Col dibattito che si infiamma anche per via della quotazione dei contratti derivati Futures alla Borsa di Chicago, solo qualche settimana fa la criptomoneta ha sfiorato i 20.000 dollari. Una cifra astronomica, se si considera che il Bitcoin ne valeva poche centinaia giusto un anno fa.



Qualche considerazione, quindi, è necessaria, per capire se questo fenomeno modificherà il sistema economico così come lo intendiamo o, come tutte le mode passeggere, sarà il ricordo di un momentaneo attacco d’isteria collettiva le cui cause dovrebbero ricercarsi altrove.

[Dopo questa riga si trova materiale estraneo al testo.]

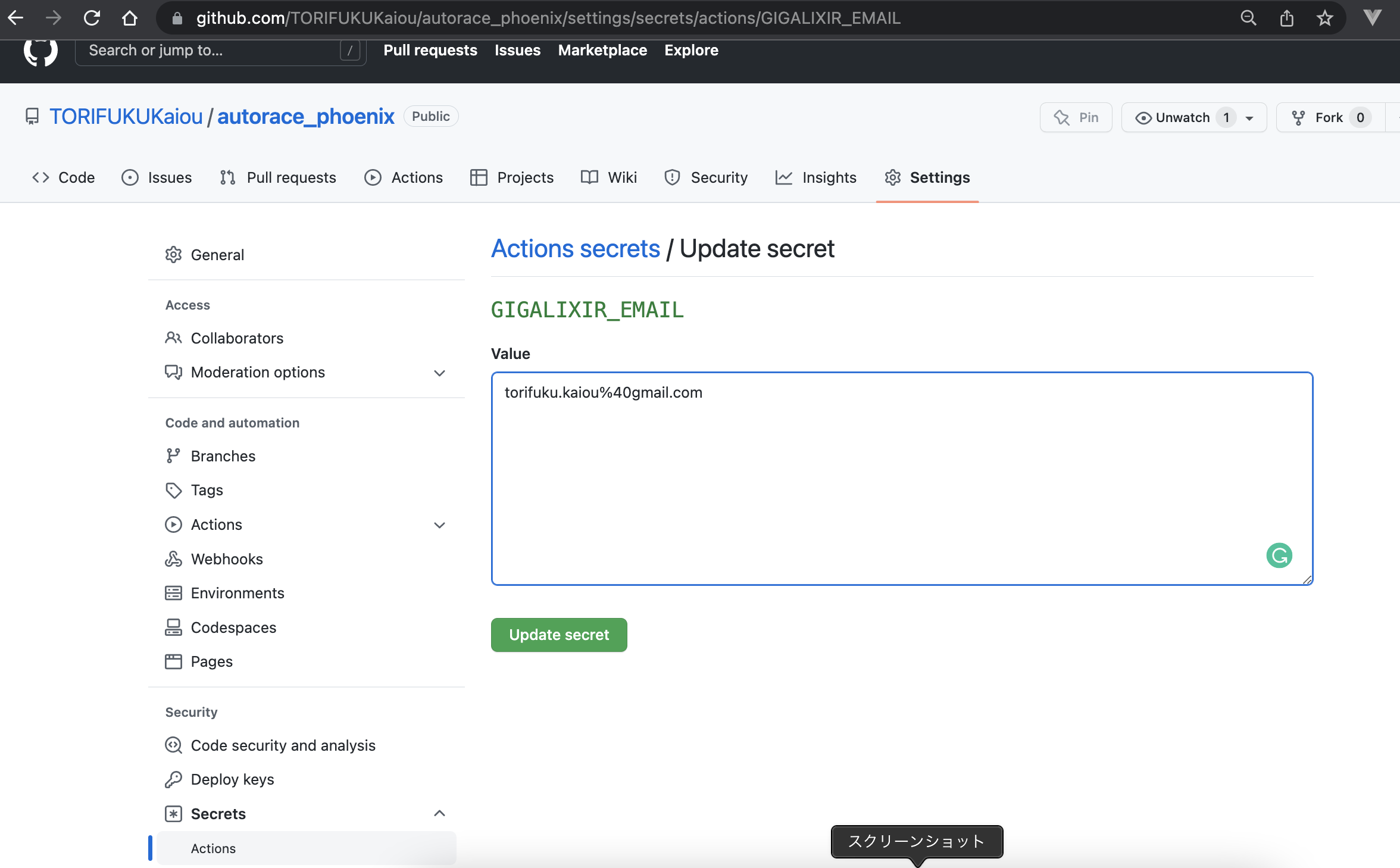
Task: Open browser share icon in address bar
Action: (1286, 18)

Nonostante sia tra gli argomenti più dibattuti, gli economisti concordano che la moneta debba essere: un mezzo di scambio; un’unità di conto; un mezzo di valore. Se le prime due caratteristiche sono facilmente riscontrabili in Bitcoin e nelle altre criptomonete in circolazione, il terzo elemento, il c.d. underlying value è, invece, frutto di una diatriba accesa. Per secoli il sottostante è stato l’oro, metallo prezioso e scarso in natura, a cui la moneta era ancorata, fino a quando venne abbandonato dalla comunità internazionale per un sistema fluttuante a cambi fissi con gli Accordi di Bretton Woods del 1971.

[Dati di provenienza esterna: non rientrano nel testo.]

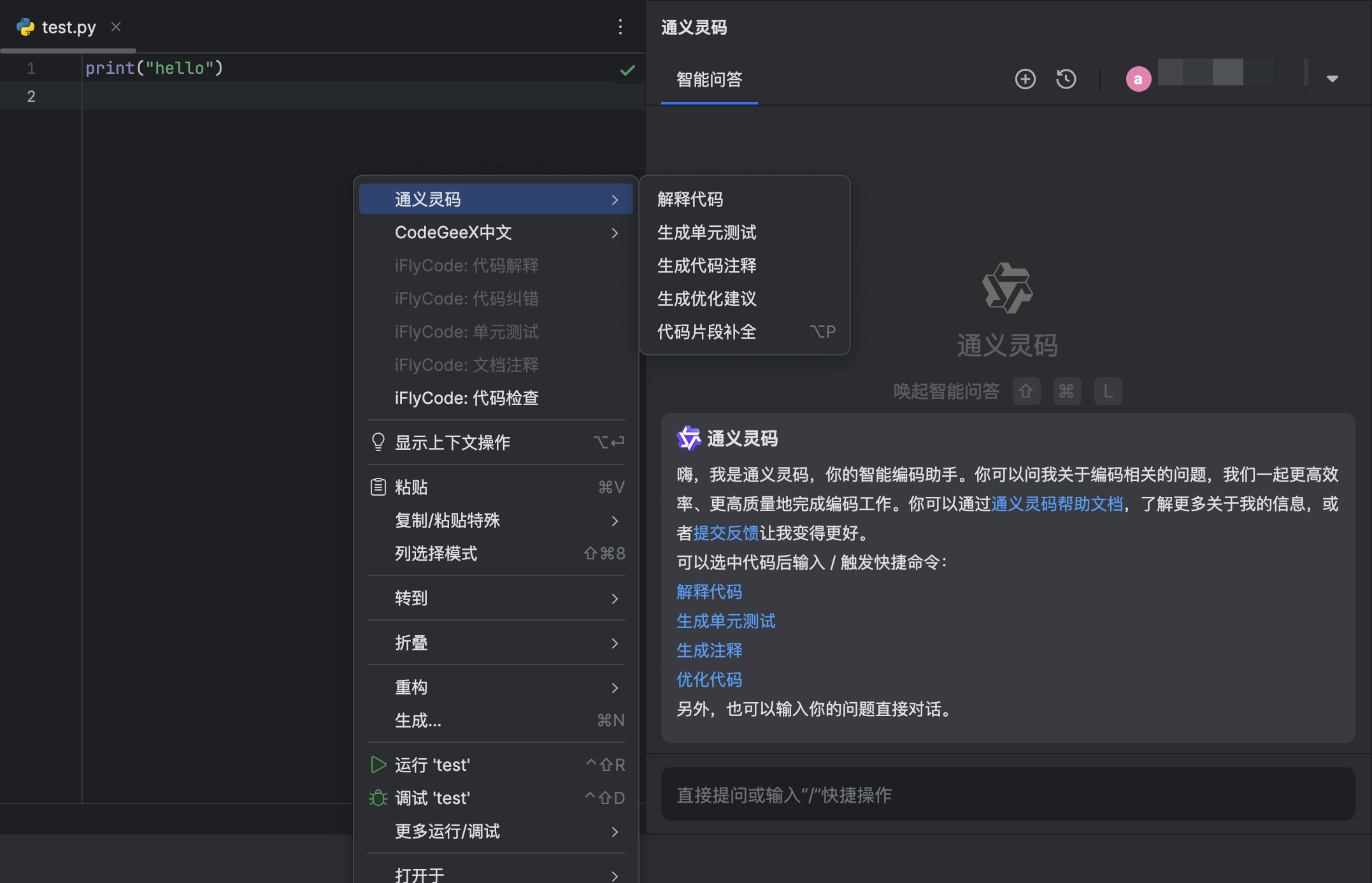This screenshot has width=1372, height=883.
Task: Click the green inspection checkmark indicator
Action: (627, 70)
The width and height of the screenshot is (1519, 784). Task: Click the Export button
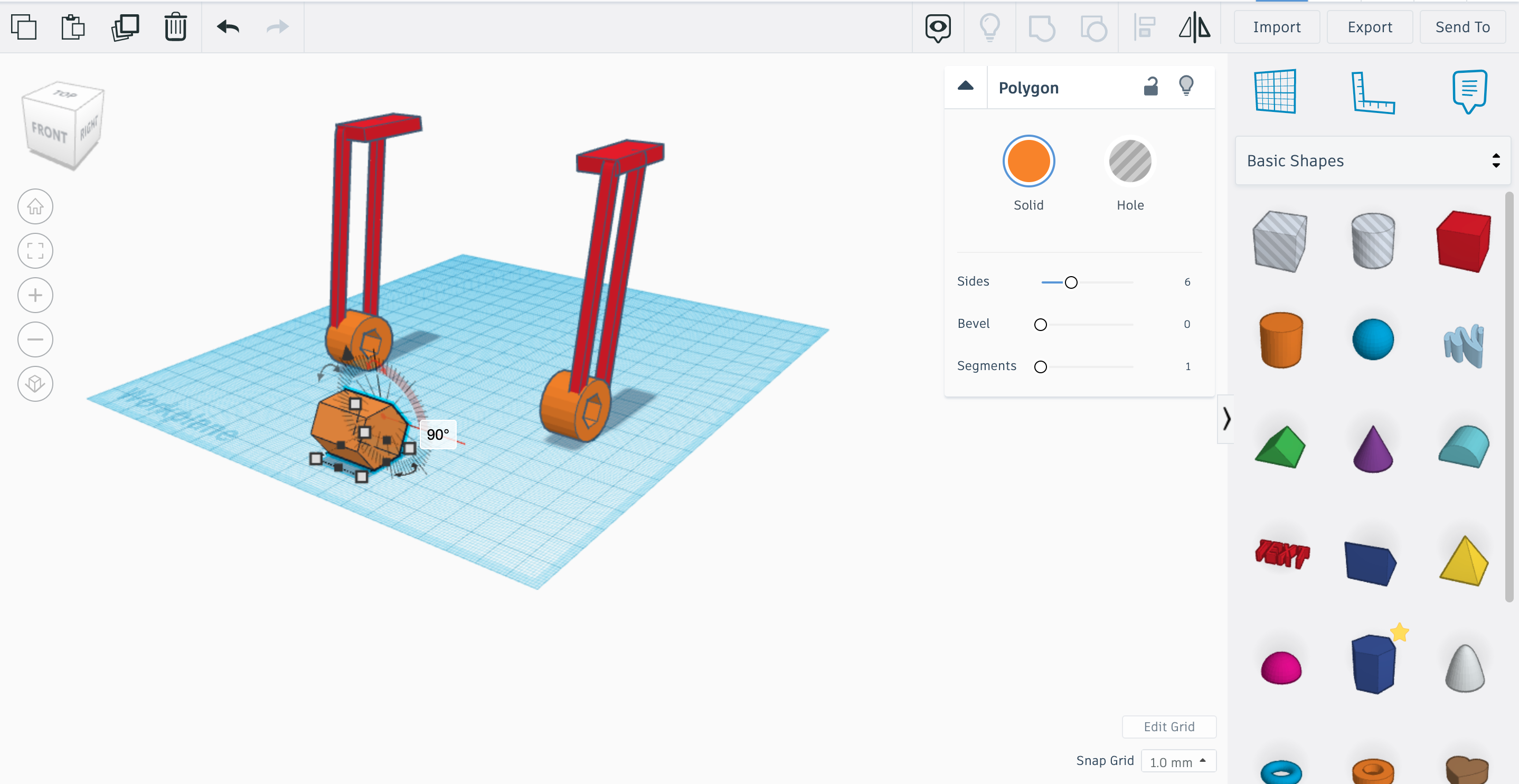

Se in ogni Euro o Dollaro il sottostante è oggi riscontrabile nel valore legale del titolo stesso, la domanda che in molti si stanno ponendo è: “chi si occuperà di garantire che Tizio o Caio si impegnerà ad accettare Bitcoin o altra criptovaluta prodotta in cambio di beni e/o servizi?”.

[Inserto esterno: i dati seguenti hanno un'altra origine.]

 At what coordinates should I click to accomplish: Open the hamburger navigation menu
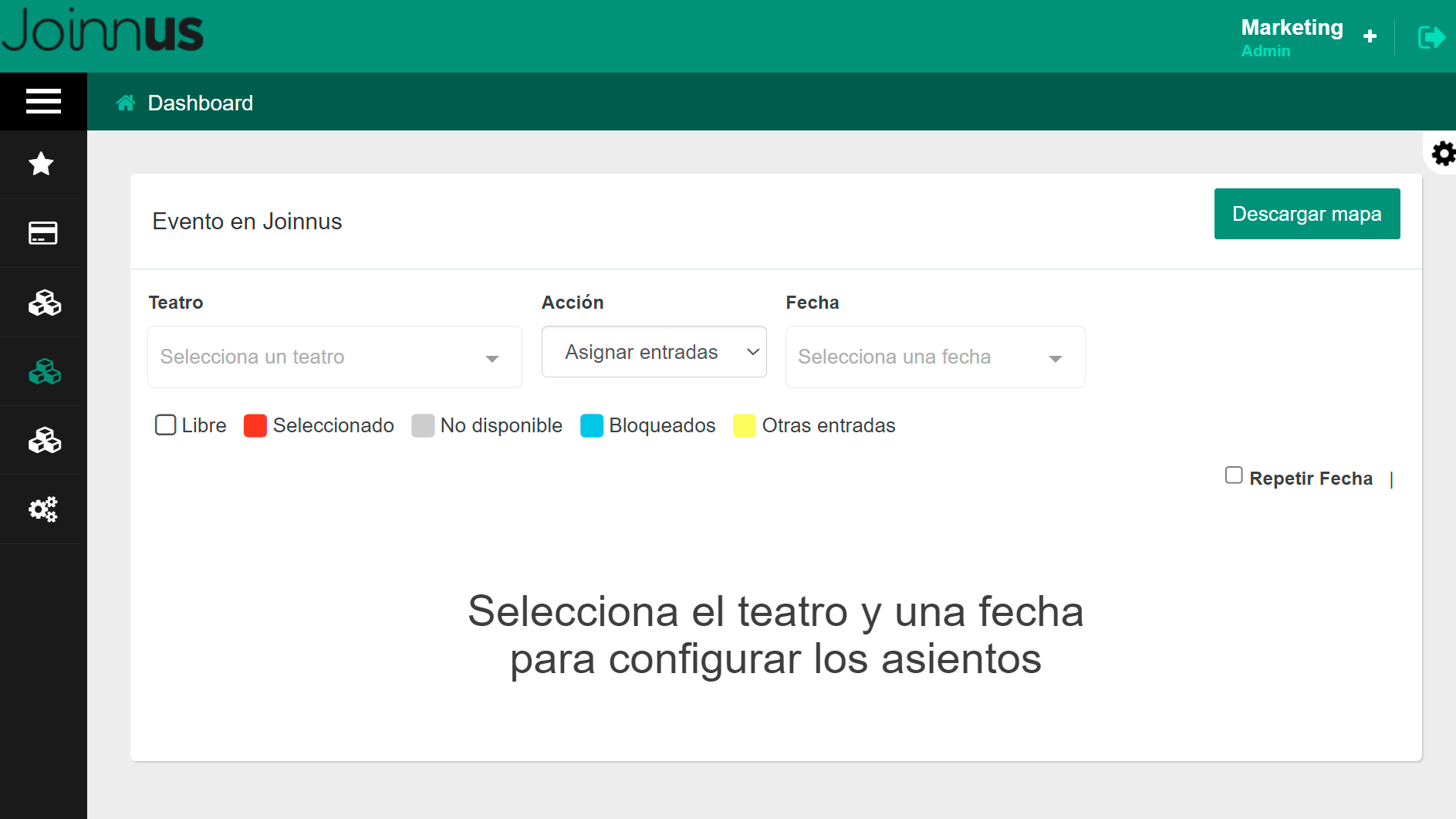(43, 101)
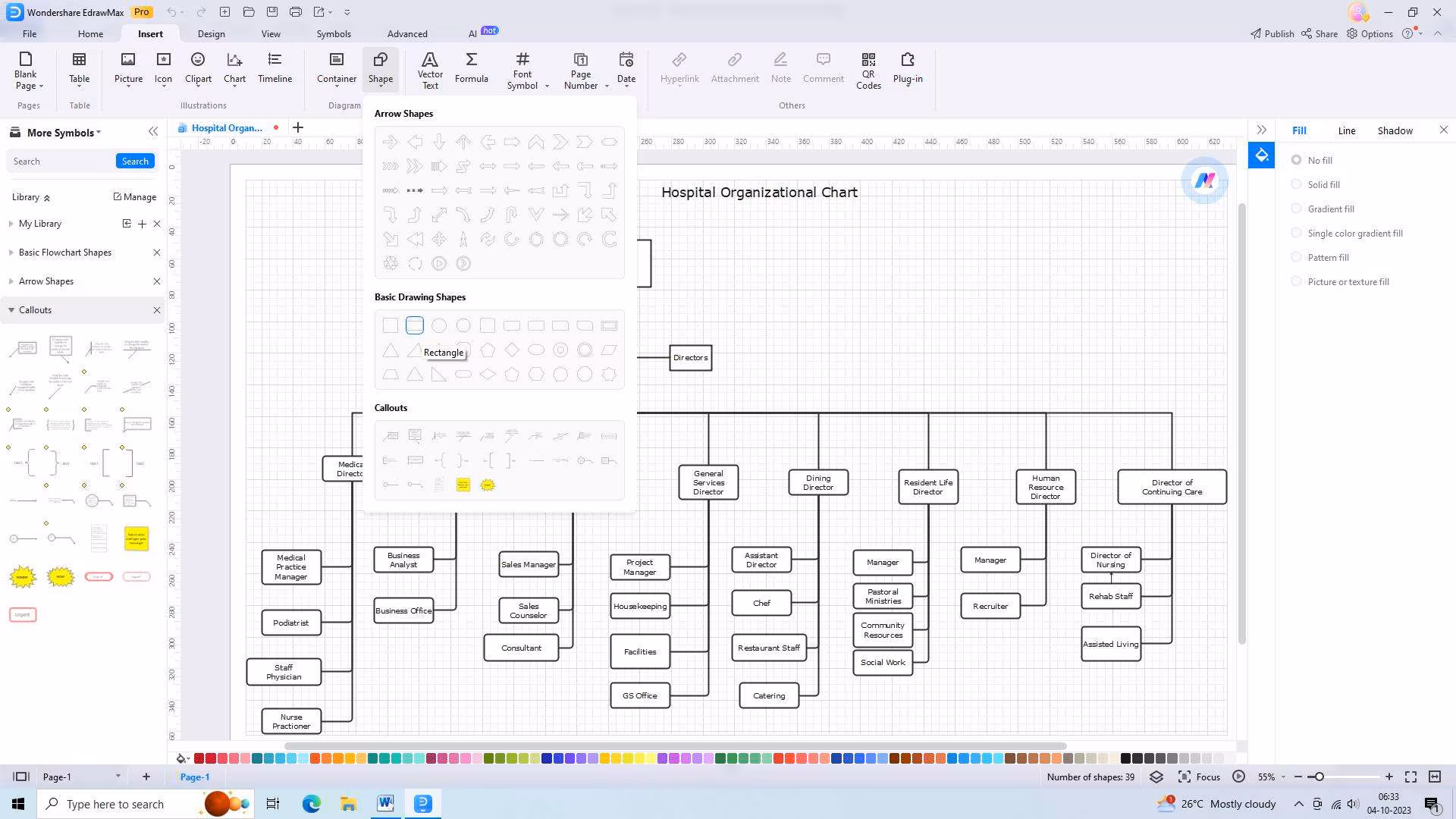This screenshot has width=1456, height=819.
Task: Select the yellow note callout shape
Action: 463,485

Il Mercato ha impiegato secoli a selezionare una merce adatta, che fosse scarsa e che si fondasse sulla fiducia reciproca dei consumatori. E anche se Bitcoin e molte altre cripto-valute siano di numero finito, non ci sembra un’eresia poter affermare che il sottostante, il valore intrinseco, a dispetto di chi sostiene con leggerezza il contrario, possa essere la Blockchain: la tecnologia che permette la gestione delle transazioni attraverso un sistema trasferibile ma non duplicabile.

Se all’alba della bolla Dot-Com potevamo solo ipotizzare l’impatto che l’Internet of Things avrebbe avuto nelle nostre vite, oggi, con le criptovalute possiamo avere un’idea più concreta di come sarà il nostro futuro.

Ciò che c’è di sensazionale in questo fenomeno emergente è che monete con caratteristiche diverse vengano, costantemente, prodotte da individui e istituzioni private ed immesse sul Mercato, rendendo il consumatore libero di scegliere. Egli, infatti, selezionerà in base ai propri bisogni la moneta che lo soddisfi maggiormente, massimizzando così la propria utilità e scacciando le altre meno buone, a dispetto di ciò che ebbe a sostenere Sir Thomas Gresham secoli fa.

Infine, è prevedibile che la concorrenza porterà all’affermazione di alcune monete virtuali il cui valore potrà rimanere costante nel tempo, eliminando così il problema della volatilità e garantendo sicurezza riguardo al potere d’acquisto dei detentori.